> [YOUR TASK]: Set down exactly the lines below, starting at the one that contains "475x504 pixels. Task: Click" and ending at the one that contains "has width=619, height=297.", with both of those lines included and nothing else.

(Dataset entries)
---*---

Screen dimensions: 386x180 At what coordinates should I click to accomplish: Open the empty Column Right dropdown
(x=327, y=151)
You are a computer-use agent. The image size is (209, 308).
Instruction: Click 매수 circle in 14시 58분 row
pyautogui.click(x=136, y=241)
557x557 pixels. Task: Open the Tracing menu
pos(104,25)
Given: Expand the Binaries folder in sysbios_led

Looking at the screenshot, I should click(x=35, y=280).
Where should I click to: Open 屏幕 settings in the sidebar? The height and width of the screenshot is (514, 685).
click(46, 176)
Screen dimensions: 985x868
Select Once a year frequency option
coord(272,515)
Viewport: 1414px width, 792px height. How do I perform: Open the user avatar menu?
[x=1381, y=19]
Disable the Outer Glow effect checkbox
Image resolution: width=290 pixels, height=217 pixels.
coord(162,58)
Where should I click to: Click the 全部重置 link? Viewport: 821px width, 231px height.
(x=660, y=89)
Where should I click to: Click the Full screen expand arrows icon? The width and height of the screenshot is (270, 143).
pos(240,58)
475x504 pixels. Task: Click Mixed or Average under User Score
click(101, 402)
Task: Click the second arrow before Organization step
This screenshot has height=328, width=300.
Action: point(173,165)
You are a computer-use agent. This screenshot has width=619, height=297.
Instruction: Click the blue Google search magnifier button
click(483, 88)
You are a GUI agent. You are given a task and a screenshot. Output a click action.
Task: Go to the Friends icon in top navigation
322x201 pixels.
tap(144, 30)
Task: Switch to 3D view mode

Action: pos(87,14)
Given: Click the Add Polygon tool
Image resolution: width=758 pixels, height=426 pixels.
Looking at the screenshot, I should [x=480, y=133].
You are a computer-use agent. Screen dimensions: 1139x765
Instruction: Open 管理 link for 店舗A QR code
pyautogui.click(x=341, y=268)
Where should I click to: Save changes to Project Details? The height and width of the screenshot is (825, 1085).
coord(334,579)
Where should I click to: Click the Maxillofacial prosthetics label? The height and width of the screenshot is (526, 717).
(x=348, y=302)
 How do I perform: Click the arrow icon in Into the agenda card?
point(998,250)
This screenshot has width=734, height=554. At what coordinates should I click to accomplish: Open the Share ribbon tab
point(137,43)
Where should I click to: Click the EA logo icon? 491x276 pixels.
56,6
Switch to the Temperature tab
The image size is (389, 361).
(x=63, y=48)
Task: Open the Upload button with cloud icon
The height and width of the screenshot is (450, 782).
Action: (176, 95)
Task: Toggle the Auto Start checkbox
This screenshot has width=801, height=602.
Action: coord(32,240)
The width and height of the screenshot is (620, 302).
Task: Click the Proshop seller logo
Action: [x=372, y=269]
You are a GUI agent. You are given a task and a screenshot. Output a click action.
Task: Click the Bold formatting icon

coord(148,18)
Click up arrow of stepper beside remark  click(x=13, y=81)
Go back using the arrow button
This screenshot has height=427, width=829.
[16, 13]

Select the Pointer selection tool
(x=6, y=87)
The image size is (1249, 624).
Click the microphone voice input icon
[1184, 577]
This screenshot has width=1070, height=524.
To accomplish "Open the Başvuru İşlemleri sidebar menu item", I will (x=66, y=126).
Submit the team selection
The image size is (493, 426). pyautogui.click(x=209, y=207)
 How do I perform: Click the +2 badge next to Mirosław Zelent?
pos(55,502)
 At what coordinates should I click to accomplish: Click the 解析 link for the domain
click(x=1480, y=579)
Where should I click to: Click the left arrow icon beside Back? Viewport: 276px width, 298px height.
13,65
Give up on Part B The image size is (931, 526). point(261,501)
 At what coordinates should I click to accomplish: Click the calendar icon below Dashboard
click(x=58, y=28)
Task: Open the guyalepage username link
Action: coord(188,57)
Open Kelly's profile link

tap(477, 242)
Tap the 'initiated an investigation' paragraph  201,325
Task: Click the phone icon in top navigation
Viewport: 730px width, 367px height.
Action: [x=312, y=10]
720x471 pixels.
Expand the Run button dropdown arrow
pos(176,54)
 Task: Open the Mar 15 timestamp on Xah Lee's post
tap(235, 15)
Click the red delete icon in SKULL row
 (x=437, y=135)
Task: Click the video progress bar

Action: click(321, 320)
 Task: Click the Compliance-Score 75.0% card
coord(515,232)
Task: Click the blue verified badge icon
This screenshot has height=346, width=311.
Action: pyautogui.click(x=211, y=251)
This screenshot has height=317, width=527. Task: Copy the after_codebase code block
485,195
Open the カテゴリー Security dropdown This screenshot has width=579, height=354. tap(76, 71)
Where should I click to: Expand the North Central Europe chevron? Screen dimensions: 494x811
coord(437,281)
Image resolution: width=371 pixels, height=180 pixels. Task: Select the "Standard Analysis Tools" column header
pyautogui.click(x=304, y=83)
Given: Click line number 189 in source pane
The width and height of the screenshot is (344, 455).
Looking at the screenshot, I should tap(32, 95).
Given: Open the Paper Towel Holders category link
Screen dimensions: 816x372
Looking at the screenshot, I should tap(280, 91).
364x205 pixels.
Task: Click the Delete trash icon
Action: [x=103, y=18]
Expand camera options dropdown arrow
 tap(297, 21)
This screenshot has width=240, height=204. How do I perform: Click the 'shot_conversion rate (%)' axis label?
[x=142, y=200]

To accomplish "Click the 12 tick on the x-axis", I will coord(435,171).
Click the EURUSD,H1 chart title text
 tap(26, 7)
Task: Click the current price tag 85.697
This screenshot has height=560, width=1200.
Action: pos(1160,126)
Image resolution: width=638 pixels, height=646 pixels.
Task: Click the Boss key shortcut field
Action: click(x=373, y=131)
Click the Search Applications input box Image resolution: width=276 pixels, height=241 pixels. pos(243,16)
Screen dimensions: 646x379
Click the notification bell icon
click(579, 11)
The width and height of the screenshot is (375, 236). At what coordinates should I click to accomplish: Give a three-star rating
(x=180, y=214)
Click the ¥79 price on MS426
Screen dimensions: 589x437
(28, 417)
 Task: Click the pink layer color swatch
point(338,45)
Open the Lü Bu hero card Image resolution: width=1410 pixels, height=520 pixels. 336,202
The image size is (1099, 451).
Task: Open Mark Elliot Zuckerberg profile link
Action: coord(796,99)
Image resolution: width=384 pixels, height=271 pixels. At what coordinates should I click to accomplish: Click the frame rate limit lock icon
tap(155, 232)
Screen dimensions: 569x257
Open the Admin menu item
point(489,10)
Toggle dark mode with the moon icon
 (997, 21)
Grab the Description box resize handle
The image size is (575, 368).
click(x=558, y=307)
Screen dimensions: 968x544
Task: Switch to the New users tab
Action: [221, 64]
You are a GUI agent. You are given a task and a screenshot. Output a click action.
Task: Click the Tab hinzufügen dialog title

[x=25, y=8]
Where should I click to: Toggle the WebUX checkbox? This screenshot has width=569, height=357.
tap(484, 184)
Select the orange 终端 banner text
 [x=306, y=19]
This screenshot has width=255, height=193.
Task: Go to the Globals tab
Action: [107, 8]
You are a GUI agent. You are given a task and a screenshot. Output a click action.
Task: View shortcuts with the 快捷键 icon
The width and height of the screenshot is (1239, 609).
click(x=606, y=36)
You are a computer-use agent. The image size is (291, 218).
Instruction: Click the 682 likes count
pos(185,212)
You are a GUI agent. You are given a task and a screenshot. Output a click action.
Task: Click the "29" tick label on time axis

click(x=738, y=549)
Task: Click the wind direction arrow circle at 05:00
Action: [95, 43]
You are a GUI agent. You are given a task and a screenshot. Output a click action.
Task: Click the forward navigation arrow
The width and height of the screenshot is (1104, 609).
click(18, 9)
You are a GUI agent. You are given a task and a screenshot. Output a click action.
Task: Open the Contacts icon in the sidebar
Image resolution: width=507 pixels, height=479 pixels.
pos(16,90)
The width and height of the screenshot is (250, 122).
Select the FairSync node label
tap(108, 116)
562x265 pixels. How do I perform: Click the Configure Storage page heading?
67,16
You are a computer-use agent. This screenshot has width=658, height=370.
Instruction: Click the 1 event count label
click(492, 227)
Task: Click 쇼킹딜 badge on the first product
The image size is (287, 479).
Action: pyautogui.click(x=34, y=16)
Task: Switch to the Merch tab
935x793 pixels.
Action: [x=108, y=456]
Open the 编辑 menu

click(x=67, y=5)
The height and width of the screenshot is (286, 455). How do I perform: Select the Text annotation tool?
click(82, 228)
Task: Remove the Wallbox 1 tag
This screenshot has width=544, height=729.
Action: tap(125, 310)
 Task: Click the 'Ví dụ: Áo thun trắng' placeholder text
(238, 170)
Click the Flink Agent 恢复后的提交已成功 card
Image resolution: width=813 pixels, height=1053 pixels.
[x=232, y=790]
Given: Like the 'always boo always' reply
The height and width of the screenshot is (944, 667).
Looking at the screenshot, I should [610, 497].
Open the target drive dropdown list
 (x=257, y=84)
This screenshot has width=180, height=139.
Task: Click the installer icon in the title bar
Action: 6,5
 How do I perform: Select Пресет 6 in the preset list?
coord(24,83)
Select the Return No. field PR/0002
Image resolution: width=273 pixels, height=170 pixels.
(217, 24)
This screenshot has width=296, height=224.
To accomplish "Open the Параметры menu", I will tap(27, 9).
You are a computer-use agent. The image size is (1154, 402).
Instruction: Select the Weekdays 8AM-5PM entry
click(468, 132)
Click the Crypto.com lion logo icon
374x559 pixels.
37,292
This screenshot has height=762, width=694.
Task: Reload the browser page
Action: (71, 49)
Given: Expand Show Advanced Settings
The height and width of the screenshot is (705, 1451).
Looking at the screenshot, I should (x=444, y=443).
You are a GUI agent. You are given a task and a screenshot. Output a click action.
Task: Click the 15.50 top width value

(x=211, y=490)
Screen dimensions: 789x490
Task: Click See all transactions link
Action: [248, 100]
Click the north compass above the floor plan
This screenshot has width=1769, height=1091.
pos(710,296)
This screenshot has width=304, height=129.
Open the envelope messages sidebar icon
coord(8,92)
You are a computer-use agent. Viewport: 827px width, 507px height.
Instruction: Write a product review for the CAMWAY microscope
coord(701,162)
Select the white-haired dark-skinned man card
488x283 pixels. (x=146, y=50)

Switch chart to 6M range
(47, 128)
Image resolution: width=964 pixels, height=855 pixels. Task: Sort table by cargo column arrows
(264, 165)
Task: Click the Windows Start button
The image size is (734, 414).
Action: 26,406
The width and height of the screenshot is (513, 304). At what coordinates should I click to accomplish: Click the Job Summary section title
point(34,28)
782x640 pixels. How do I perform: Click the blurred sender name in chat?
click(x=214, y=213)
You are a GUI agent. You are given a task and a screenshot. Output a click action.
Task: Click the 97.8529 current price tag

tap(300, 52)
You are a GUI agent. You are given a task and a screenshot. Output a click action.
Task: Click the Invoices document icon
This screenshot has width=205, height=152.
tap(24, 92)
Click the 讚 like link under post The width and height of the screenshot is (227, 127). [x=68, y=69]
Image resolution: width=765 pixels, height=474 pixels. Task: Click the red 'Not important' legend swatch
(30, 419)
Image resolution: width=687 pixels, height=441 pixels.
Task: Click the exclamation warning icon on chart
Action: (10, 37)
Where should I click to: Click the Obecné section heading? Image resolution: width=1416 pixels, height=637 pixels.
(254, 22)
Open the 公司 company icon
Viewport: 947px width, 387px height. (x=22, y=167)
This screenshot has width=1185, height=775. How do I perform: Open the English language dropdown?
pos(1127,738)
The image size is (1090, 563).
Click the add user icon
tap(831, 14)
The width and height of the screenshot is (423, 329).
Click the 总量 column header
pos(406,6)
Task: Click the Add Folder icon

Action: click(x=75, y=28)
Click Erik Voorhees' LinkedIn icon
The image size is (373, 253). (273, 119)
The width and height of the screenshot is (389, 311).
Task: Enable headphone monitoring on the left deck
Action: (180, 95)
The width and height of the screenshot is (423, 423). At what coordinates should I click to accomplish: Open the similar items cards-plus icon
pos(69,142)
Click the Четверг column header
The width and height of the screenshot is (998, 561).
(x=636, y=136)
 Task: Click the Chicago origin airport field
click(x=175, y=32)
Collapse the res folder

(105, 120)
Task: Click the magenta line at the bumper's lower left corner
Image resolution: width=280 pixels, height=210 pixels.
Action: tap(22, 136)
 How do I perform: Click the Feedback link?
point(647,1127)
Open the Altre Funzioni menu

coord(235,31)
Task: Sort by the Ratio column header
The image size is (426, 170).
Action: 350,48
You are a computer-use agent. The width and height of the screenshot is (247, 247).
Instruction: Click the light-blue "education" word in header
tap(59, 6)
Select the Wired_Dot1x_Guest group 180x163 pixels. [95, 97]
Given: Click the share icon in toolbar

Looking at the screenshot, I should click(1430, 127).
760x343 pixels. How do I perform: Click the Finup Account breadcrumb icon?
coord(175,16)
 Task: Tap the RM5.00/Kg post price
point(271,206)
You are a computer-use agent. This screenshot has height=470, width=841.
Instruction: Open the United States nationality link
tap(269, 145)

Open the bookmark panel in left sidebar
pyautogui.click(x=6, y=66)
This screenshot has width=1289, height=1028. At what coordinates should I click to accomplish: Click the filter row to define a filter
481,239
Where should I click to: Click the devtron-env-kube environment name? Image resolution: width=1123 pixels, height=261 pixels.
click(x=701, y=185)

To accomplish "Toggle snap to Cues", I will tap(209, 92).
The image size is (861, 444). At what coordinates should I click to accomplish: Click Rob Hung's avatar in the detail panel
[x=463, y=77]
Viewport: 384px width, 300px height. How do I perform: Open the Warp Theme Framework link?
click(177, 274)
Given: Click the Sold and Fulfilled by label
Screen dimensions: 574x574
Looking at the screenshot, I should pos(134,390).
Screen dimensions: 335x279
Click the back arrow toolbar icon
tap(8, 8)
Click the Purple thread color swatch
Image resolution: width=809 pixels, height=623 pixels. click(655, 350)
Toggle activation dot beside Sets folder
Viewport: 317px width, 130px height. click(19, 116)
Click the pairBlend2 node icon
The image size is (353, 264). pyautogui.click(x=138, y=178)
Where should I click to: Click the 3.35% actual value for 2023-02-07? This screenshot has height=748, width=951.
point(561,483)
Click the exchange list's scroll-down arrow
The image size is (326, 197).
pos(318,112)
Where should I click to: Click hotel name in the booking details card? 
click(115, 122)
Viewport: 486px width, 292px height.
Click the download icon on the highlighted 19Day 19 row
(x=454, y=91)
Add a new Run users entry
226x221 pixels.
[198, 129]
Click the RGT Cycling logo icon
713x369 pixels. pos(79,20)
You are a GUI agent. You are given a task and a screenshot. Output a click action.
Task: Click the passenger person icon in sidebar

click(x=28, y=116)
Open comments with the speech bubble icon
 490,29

---*---

> [FINAL ANSWER]:
475x504 pixels. Task: Click Mixed or Average under User Score
click(101, 402)
Task: Click the second arrow before Organization step
This screenshot has height=328, width=300.
Action: point(173,165)
You are a computer-use agent. This screenshot has width=619, height=297.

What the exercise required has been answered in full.